Phishing. A malicious dApp can ask for an over-broad permission. The wallet's job is to display the request clearly and warn on dangerous patterns: any contract, any selector, large value caps, long expiries. The MetaMask Snap and Coinbase Smart Wallet UIs both highlight these patterns. The user's job is the same as it has always been: read the request before approving.
Module bugs. Because enforcement lives in smart-contract modules, a bug in the validator is a vulnerability. The Rhinestone, ZeroDev, MetaMask, and Coinbase modules all carry security audits — links are in their respective docs. Production deployments should pin to audited module versions.
The aggregate security posture is better than the alternative. An infinite ERC-20 approval to a DEX is one signature with no ceiling and no expiry. An ERC-7715 grant for the same DEX is one signature with a value ceiling and a hard expiry. The risk surface shrinks even if the user behavior stays roughly the same.
Where ERC-7715 Meets Cross-Chain Stablecoin Orchestration
Stablecoin payment apps and agentic commerce apps share a problem ERC-7715 helps solve: how to authorize automated, recurring, or cross-chain settlement without re-prompting on every operation. A subscription that charges $20 USDC monthly across whichever chain the merchant prefers, an agent that rebalances stablecoin holdings across Base and Solana on a schedule, a treasury app that settles vendor invoices in the cheapest available stablecoin — each of these benefits from a scoped, expiring delegation that the wallet enforces.

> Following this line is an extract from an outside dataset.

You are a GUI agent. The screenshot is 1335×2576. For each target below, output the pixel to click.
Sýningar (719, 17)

Eco runs the cross-chain execution side of that picture. A dApp granted ERC-7715 permission to spend USDC under defined limits can route through Eco Routes when the destination is on a different chain than the user's funds, without composing a separate bridge step or asking the user to sign again. The permission scope describes what is allowed; the routing layer figures out where the liquidity sits and how to settle. For application teams building delegated payment products, the pairing is natural: ERC-7715 governs the user's authorization, Eco handles the cross-chain execution. The result is one onchain primitive for "the agent has permission to pay" and one orchestration layer for "the payment lands on the right chain."
FAQ
Is ERC-7715 finalized?
ERC-7715 is in draft status as of April 2026. The standard has multiple production implementations (MetaMask Delegation Toolkit, Coinbase Smart Wallet, Rhinestone, Biconomy) but the EIP itself has not moved to Final. The request shape is stable enough that the major stacks ship against it, and breaking changes at this stage would be coordinated.

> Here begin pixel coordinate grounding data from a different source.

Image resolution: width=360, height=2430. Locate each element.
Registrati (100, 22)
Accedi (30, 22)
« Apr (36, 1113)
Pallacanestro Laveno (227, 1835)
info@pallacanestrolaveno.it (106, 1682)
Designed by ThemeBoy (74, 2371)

Does ERC-7715 require a smart contract wallet?
In practice, yes. EOAs (externally owned accounts) sign per-transaction by definition; there is no validator to enforce a granted permission. ERC-7715 implementations target smart accounts, typically via ERC-4337 plus a 7579-style modular account. Coinbase Smart Wallet, MetaMask Smart Account, and Safe are the common substrates.
How does ERC-7715 differ from an unlimited ERC-20 approval?
An unlimited ERC-20 approval is a single bit: this contract can move any amount of this token, forever. ERC-7715 is structured: which contract, which selectors, which value cap, which expiry, with revocation and attenuation primitives. The risk surface is bounded by design.
Can ERC-7715 permissions span multiple chains?
The standard is per-chain: a permission request includes a chainId and applies on that chain. Multi-chain delegated apps stack multiple permissions, one per chain, and an orchestration layer like Eco Routes handles the cross-chain settlement under whichever permission applies on the destination chain.
Where can developers find a working ERC-7715 example?
The Coinbase Smart Wallet docs at smartwallet.dev/guides/spend-permissions have a working TypeScript example. MetaMask's Delegation Toolkit at docs.metamask.io/delegation-toolkit covers Snap-based flows. Viem's 7715 actions wrap the JSON-RPC call with typed helpers.